**Required work:**
a) Write out the passage on grief below word for word, starting with "In 1969, psychiatrist" and going on through "or a break-up.".
b) Continue the passage on grief below from the point where it stops.

**Reading text:**
=-=-=-=-=

In 1969, psychiatrist Elisabeth Kübler-Ross introduced what became known as the “five stages of grief.” These stages of grief were based on her studies of the feelings of patients facing terminal illness, but many people have generalized them to other types of negative life changes and losses, such as the death of a loved one or a break-up.

The five stages of grief

Denial: “This can’t be happening to me.”

Anger: “Why is this happening? Who is to blame?”

Bargaining: “Make this not happen, and in return I will ____.”

Depression: “I’m too sad to do anything.”

Acceptance: “I’m at peace with what happened.”

If you are experiencing any of these emotions following a loss, it may help to know that your reaction is natural and that you’ll heal in time. However, not everyone who grieves goes through all of these stages—and that’s okay. Contrary to popular belief, you do not have to go through each stage in order to heal. In fact, some people resolve their grief without going through any of these stages. And if you do go through these stages of grief, you probably won’t experience them in a neat, sequential order, so don’t worry about what you “should” be feeling or which stage you’re supposed to be in.

Instead of a series of stages, we might also think of the grieving process as a roller coaster, full of ups and downs, highs and lows. Like many roller coasters, the ride tends to be rougher in the beginning, the lows may be deeper and longer. The difficult periods should become less intense and shorter as time goes by, but it takes time to work through a loss. Even years after a loss, especially at special events such as a family wedding or the birth of a child, we may still experience a strong sense of grief.” (Source: Hospice Foundation of America)

Symptoms of grief

While loss affects people in different ways, many of us experience the following symptoms when we’re grieving. Just remember that almost anything that you experience in the early stages of grief is normal—including feeling like you’re going crazy, feeling like you’re in a bad dream, or questioning your religious or spiritual beliefs.

=-=-=-=-=

**Recorded information:**
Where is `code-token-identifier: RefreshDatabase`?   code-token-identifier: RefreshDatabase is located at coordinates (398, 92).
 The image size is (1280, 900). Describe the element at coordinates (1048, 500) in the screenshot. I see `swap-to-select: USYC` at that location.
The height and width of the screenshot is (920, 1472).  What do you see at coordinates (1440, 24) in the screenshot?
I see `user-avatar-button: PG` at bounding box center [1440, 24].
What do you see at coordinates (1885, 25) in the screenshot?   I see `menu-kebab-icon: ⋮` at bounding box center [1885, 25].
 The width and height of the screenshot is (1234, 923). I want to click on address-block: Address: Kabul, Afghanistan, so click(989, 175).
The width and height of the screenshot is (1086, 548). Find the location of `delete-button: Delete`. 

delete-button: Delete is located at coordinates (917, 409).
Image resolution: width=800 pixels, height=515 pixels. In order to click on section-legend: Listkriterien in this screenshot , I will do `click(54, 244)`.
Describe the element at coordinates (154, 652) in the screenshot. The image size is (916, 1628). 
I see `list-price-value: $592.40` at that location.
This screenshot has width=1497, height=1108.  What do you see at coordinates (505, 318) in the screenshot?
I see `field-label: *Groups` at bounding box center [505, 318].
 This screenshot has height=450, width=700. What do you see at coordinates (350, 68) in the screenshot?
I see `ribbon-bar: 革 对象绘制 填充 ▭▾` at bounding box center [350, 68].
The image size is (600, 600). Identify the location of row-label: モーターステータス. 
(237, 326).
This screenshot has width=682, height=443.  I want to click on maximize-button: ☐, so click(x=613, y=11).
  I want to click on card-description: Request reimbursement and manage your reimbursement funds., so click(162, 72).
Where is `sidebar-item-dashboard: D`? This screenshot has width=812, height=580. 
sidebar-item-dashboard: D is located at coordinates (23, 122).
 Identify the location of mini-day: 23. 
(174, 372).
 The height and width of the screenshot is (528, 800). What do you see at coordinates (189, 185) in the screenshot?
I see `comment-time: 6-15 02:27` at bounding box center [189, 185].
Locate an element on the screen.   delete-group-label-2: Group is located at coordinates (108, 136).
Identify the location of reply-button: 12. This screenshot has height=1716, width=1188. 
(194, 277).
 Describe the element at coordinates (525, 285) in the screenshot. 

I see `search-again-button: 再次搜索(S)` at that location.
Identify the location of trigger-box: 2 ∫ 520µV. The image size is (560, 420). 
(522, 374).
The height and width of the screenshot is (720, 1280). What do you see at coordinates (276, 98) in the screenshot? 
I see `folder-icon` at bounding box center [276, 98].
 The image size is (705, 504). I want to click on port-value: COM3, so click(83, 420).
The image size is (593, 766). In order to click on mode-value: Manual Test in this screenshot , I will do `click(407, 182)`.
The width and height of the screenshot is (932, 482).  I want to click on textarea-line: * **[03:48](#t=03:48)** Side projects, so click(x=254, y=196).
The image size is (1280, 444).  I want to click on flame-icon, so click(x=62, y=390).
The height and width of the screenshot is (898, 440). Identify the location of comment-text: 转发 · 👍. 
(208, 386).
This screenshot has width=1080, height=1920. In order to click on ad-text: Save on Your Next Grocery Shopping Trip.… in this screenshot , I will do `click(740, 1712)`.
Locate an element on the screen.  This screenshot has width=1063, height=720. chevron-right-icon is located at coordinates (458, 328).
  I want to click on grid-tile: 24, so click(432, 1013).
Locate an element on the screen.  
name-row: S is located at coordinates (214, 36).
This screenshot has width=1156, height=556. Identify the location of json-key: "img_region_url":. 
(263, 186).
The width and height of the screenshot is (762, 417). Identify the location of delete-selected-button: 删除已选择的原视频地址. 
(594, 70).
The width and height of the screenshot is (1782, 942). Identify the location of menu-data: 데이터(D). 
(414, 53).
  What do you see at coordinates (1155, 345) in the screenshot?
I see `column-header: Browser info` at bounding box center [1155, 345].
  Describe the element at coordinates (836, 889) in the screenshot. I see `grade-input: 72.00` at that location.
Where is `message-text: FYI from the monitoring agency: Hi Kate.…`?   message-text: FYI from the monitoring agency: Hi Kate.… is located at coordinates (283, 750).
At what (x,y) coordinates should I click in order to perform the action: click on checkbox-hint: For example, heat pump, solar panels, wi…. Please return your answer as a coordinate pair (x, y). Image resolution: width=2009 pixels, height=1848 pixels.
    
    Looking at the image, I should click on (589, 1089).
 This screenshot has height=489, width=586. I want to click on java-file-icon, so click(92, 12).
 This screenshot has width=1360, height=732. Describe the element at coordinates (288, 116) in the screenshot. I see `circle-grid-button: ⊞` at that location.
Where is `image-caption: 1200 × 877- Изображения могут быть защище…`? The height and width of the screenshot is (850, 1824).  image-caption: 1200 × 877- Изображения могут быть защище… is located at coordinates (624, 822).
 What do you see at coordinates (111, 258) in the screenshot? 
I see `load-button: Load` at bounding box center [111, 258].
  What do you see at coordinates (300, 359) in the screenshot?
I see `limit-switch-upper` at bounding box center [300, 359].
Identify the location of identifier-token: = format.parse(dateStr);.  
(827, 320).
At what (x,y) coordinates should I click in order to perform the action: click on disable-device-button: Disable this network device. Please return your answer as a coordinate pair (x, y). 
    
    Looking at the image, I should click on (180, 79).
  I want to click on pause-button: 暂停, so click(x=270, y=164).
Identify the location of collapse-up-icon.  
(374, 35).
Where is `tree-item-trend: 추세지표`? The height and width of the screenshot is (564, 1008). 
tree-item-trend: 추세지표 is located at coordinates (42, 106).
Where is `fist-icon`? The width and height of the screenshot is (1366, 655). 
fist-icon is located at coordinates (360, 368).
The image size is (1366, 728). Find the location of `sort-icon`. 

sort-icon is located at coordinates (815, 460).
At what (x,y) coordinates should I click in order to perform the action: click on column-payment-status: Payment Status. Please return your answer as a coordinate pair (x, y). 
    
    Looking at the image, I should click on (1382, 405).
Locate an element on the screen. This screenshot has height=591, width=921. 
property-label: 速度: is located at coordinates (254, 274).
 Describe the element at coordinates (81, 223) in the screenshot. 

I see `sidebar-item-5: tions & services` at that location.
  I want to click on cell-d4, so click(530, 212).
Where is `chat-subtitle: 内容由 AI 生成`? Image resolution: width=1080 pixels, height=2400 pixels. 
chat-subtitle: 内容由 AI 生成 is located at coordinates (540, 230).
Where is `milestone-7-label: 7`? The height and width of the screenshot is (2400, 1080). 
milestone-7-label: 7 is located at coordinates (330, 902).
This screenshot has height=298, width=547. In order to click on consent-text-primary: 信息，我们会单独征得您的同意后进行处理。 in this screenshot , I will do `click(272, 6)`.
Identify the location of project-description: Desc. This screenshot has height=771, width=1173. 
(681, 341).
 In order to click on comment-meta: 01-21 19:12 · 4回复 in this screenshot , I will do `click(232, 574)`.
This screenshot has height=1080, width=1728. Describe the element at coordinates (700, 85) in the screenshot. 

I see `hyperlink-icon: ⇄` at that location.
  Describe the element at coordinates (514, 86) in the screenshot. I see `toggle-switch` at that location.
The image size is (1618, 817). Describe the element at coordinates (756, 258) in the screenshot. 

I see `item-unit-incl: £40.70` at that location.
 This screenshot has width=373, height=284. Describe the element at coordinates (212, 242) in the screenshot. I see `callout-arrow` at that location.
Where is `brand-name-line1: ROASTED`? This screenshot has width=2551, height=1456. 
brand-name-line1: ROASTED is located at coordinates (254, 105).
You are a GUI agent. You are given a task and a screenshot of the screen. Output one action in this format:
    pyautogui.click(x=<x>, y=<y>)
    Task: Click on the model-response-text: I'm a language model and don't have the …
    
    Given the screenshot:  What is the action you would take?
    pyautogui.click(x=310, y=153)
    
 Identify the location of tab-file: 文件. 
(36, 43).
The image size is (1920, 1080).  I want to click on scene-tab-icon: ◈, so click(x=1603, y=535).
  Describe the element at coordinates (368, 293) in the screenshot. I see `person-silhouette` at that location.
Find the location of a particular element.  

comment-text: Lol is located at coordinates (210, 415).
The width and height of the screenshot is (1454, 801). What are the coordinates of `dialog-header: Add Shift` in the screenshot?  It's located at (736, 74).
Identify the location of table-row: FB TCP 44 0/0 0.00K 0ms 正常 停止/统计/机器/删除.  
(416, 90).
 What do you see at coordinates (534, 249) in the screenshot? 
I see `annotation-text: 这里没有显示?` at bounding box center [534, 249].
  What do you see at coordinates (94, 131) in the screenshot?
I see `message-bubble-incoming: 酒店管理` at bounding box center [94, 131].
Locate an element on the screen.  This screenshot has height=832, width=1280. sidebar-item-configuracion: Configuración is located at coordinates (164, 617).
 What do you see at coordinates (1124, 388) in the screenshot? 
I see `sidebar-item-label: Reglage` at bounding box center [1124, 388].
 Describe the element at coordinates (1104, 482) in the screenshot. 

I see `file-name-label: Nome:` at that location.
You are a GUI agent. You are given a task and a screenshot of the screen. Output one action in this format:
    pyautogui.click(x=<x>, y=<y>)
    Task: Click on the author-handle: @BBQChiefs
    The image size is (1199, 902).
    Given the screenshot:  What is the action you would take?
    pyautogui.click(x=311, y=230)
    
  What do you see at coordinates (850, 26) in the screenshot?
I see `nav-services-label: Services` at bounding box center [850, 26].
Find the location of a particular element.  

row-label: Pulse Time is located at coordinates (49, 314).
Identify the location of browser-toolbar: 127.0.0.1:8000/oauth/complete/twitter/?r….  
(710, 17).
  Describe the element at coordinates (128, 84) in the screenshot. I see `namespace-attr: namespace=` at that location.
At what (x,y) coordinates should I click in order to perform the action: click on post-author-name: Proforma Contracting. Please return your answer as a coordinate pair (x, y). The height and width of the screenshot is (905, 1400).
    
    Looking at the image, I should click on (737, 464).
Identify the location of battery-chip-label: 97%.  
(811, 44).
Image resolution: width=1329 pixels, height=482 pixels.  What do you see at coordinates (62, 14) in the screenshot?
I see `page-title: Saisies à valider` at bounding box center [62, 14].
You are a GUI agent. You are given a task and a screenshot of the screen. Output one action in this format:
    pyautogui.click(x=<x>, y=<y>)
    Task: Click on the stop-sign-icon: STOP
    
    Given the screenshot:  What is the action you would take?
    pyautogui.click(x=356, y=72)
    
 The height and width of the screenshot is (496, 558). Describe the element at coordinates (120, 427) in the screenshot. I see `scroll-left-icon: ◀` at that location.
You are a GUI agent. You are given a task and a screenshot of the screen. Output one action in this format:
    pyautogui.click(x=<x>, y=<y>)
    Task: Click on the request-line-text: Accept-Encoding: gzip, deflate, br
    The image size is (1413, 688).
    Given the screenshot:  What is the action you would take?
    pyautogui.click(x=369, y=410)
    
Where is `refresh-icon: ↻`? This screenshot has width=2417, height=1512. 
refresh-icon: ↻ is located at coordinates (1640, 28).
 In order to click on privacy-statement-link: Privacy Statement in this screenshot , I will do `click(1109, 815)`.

=-=-=-=-=

**Replies:**
a)
In 1969, psychiatrist Elisabeth Kübler-Ross introduced what became known as the “five stages of grief.” These stages of grief were based on her studies of the feelings of patients facing terminal illness, but many people have generalized them to other types of negative life changes and losses, such as the death of a loved one or a break-up.

b)
Emotional symptoms of grief

Shock and disbelief – Right after a loss, it can be hard to accept what happened. You may feel numb, have trouble believing that the loss really happened, or even deny the truth. If someone you love has died, you may keep expecting them to show up, even though you know they’re gone.

Sadness – Profound sadness is probably the most universally experienced symptom of grief. You may have feelings of emptiness, despair, yearning, or deep loneliness. You may also cry a lot or feel emotionally unstable.

Guilt – You may regret or feel guilty about things you did or didn’t say or do. You may also feel guilty about certain feelings (e.g. feeling relieved when the person died after a long, difficult illness). After a death, you may even feel guilty for not doing something to prevent the death, even if there was nothing more you could have done.

Anger – Even if the loss was nobody’s fault, you may feel angry and resentful. If you lost a loved one, you may be angry with yourself, God, the doctors, or even the person who died for abandoning you. You may feel the need to blame someone for the injustice that was done to you.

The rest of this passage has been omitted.